The oldest continuously operating law school in the United States, Harvard Law School possesses a reputation that is both mythical and justified. It boasts an unrivalled calibre of alumni. The US president, Barrack Obama, is an alumni of HLS, and served as the Editor of the Harvard Law Review. His republican challenger in 2012, Mitt Romney, was also a graduate. Fourteen HLS graduates have served on the US Supreme Court. On the current Supreme Court, six out of nine judges attended HLS. The University’s campus is located in Cambridge, just outside of Boston. Although there is a very large range of specialized courses, Harvard only offers one general LL.M. program. The school accepts 150 students every year to be a part of the LL.M. Over the past three admissions cycles, we have helped lawyers and law students from 8 different countries gain entry into the Harvard LLM program.

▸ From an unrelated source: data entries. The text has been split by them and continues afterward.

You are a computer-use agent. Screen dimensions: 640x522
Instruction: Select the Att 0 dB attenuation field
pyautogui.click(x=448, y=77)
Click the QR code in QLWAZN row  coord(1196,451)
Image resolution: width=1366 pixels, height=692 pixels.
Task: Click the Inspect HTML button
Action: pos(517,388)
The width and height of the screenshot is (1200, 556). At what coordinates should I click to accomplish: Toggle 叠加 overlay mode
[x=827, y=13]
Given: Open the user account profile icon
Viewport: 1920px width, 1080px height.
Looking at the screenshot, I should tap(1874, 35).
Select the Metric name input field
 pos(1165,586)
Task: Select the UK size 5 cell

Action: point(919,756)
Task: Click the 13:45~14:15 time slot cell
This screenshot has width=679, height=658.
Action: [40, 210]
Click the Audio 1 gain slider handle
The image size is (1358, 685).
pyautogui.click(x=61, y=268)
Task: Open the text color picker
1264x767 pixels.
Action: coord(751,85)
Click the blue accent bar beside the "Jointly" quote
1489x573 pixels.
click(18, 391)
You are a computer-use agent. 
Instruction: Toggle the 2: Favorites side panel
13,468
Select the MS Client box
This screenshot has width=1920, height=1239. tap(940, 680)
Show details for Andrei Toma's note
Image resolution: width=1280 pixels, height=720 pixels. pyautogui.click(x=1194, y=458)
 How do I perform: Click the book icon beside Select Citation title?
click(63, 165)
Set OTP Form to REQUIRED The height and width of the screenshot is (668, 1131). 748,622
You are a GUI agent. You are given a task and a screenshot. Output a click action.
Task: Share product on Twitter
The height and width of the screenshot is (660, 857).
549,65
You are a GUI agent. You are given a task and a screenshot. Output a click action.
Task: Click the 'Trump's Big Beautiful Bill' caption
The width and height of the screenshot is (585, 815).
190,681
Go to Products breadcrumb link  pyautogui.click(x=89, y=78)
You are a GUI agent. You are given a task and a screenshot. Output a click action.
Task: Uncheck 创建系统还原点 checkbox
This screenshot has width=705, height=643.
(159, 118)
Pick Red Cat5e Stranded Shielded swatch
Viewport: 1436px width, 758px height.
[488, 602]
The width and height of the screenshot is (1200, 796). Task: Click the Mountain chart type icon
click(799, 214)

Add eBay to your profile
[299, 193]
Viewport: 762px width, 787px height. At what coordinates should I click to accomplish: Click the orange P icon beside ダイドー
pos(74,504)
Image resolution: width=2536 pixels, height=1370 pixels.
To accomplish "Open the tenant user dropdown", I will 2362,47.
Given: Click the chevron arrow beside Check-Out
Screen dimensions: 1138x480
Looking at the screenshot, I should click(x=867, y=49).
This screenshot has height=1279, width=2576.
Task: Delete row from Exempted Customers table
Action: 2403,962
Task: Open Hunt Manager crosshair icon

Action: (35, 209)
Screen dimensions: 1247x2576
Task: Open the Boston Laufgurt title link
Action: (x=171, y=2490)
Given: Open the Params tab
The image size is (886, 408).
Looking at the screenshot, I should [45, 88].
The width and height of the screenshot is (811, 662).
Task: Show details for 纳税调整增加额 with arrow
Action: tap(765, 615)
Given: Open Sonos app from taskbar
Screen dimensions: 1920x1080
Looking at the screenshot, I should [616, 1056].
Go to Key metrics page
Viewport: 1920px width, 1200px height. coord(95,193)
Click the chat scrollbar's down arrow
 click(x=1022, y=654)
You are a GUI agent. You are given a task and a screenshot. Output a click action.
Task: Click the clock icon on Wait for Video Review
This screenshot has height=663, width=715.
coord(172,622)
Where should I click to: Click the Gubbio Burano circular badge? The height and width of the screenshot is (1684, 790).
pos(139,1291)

The Most Demanding LLM Personal Statement
The Harvard Law School LLM Application is by far the most demanding and time consuming. The Harvard LLM Personal Statement (limited to 1500 words) is divided into two roughly equal parts. In the first part, applicants are asked to tell Harvard about themselves. Instead of repeating items on their CV, applicants should give a glimpse into their character, write about challenges and obstacles they have overcome and what they expect a Harvard LLM degree will help them achieve professionally and personally. In the second part, applicants are asked to identify a current legal problem or issue affecting the world or their country, and are asked to propose a way to solve it. Applicants need not (necessarily) propose a framework to solve global poverty or climate change. Instead, they should tackle concrete and specific problems with practical solutions. It is important that applicants show Harvard that they are not dreamers, but pragmatic problem solvers and realists.